Texte fourni »
══════

La nouvelle politique
économique américaine bouleverse la géopolitique mondiale. Les marchés
financiers sont anxieux et l'Union européenne comme la Chine cherchent des
solutions. Le Mexique – deuxième importateur aux États-Unis après la
Chine – se réjouit discrètement. Car ce pays frontalier du géant
américain pourrait profiter des bouleversements en cours...
Donald
Trump l'avait promis lors de sa campagne : il a en effet annoncé des
hausses très lourdes des taxes douanières tous azimuts… Wall Street
s'affole, la Chine montre les dents et l'Union européenne cherche des solutions
entre des membres qui n'ont pas les mêmes intérêts. Ce « Liberation
Day » claironné par Washington a donc jeté la sidération à travers le
monde – tout particulièrement dans les pays qui vendent leurs
produits aux États-Unis. Le voisin mexicain a été visé par Donald Trump à de
nombreuses reprises – accusé de laisser-faire le long de l'immense
frontière qui les sépare. Or, le gouvernement mexicain affiche sa satisfaction (voir l'article en
lien). Car le Mexique et le Canada, liés aux États-Unis par l'Accord
Canada-États-Unis-Mexique (ACEUM) depuis 2020 (qui faisait suite à l'ALENA) ont
été largement épargnés par l'offensive de Trump qui annonçait une hausse
moyenne des taxes à l'importation de 2% à 29%.

══════

Extrait de données »
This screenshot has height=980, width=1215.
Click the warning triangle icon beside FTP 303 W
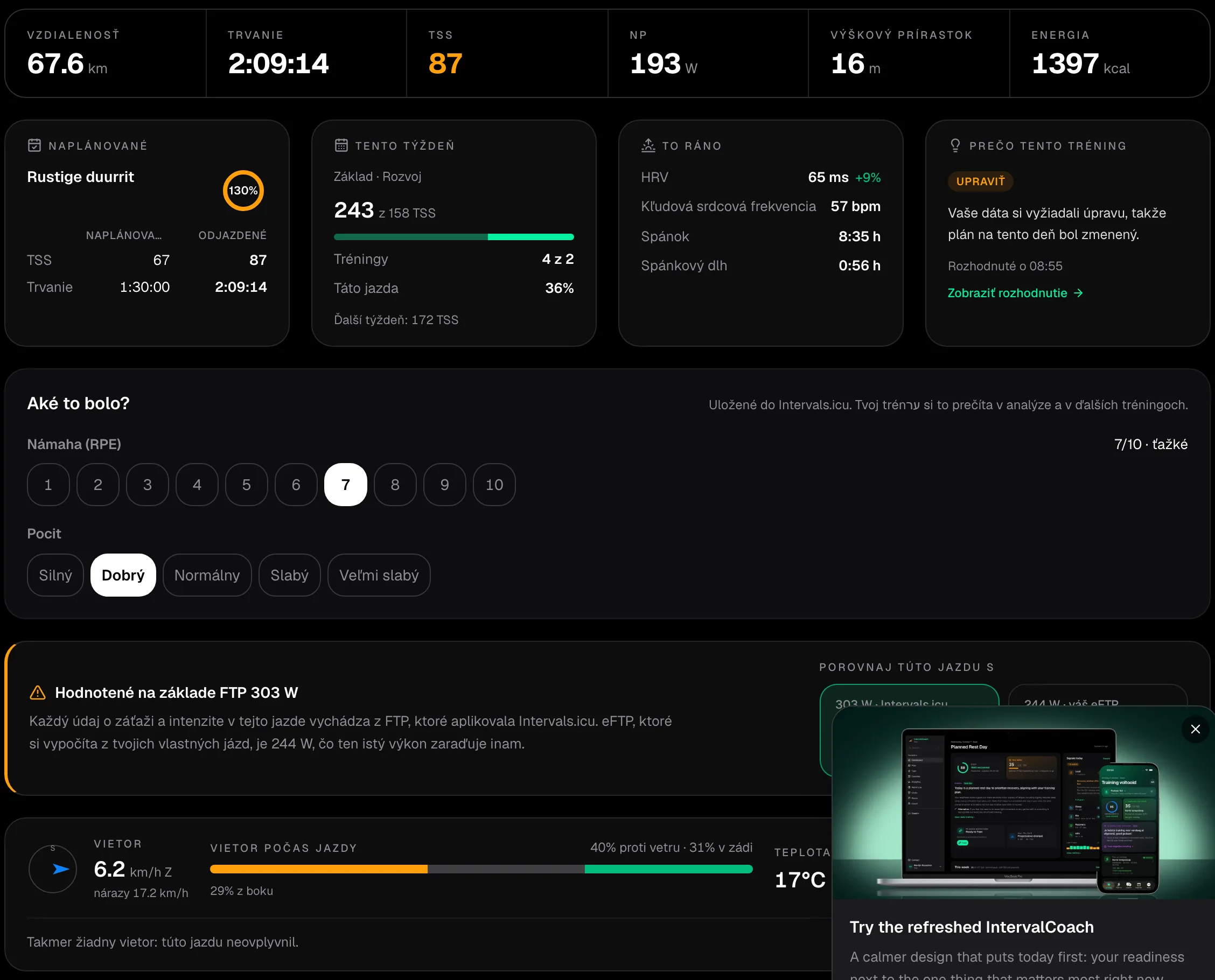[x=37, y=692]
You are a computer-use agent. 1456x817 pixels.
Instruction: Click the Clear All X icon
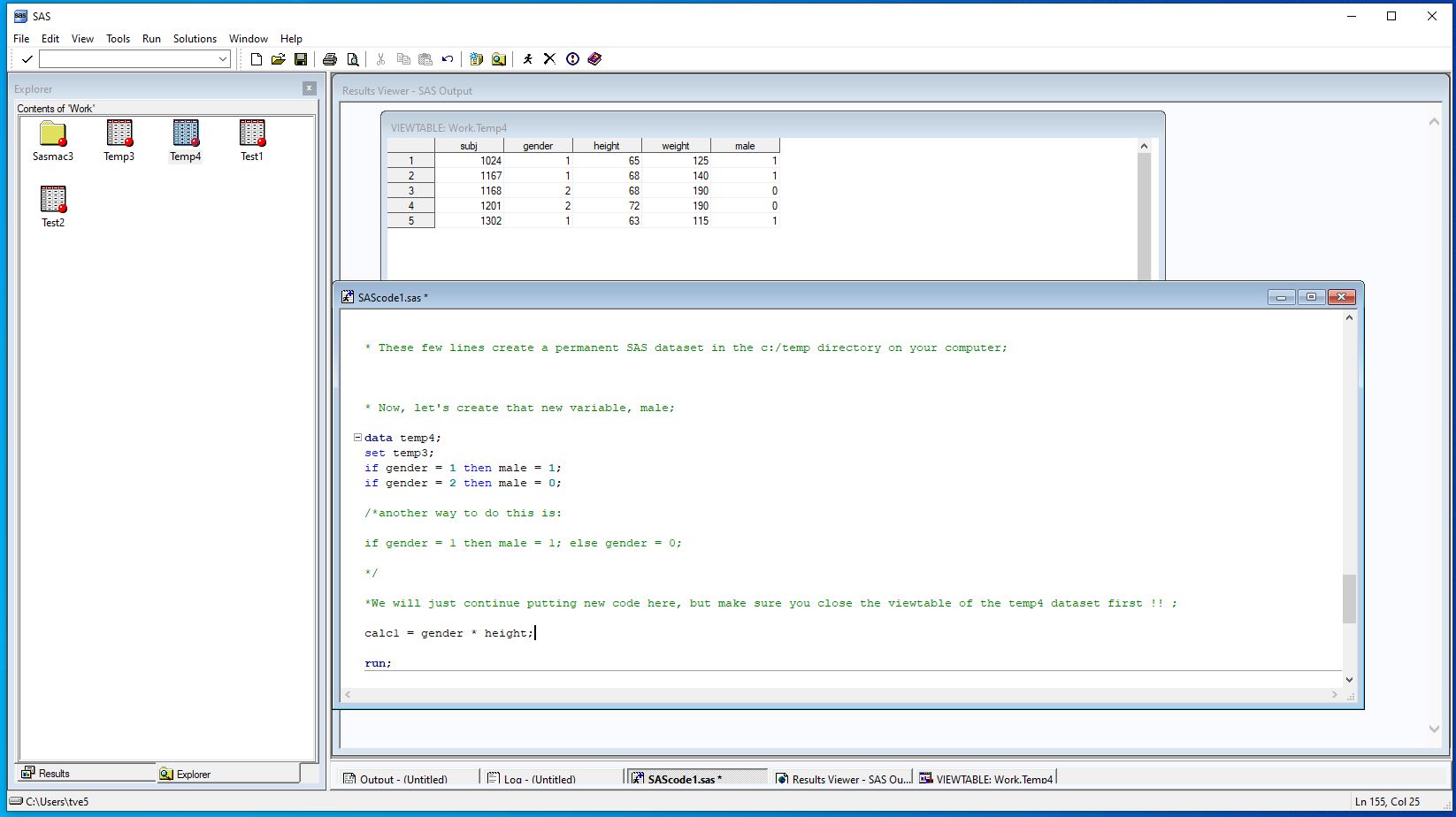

══════

Liste des tâches »
1. Condensez le paragraphe du texte sur la politique douanière américaine qui commence par « Donald Trump l'avait promis », en gardant ses faits principaux.
2. Prolongez le texte sur la politique douanière américaine à partir de sa dernière phrase.
Les lignes n'interviennent pas dans ce travail.

Réponses rédigées »
1. Comme promis pendant sa campagne, Donald Trump a annoncé de fortes hausses des taxes douanières. Wall Street s'affole, la Chine montre les dents et l'Union européenne cherche des solutions entre des membres aux intérêts divergents. Ce « Liberation Day » a stupéfié le monde, surtout les pays qui exportent vers les États-Unis. Le Mexique, souvent accusé par Trump de laisser-faire à la frontière, se montre pourtant satisfait. Lié aux États-Unis avec le Canada par l'ACEUM depuis 2020, il a en effet été largement épargné par une offensive qui fait passer la moyenne des taxes à l'importation de 2 % à 29 %.

2.
Les exportations mexicaines échappent donc à cette
lourde augmentation. Sauf quelques secteurs importants – non
couverts par l'ACEUM – comme
l'acier et l'automobile qui restent ciblés avec une taxe de 25%. Mais le
gouvernement mexicain discute à bâtons rompus avec la Maison-Blanche pour
obtenir un geste sur ces marchés – en affichant sa confiance dont il
pourra arracher un accord. Pour
Marcelo Ebrard, le ministre de l'Économie et ancien ministre des Affaires
étrangères, son pays est le grand gagnant de ce bouleversement global. Le
marché américain est en effet – et de loin – le plus riche
du monde. Déjà avantagé par sa position géographique et sa main-d'œuvre assez
bon marché et abondante, la montée en puissance d'une jeunesse de plus en plus
diplômée, le Mexique voit son avantage compétitif fortement creusé par
l'offensive commerciale de Donald Trump. « Des 14 accords de libre-échange
américains, seul l'ACEUM est épargné », s'est félicité Marcelo Ebrard qui
brandit la situation actuelle comme une victoire politique pour la présidente
Claudia Sheinbaum. Le couple Sheinbaum-Trump est un attelage étonnant : la présidente élue en
2024 s'affiche comme une radicale de gauche et elle a fait montre d'une réelle
habileté en refusant un affrontement perdu d'avance sous la pression constante
du très puissant voisin.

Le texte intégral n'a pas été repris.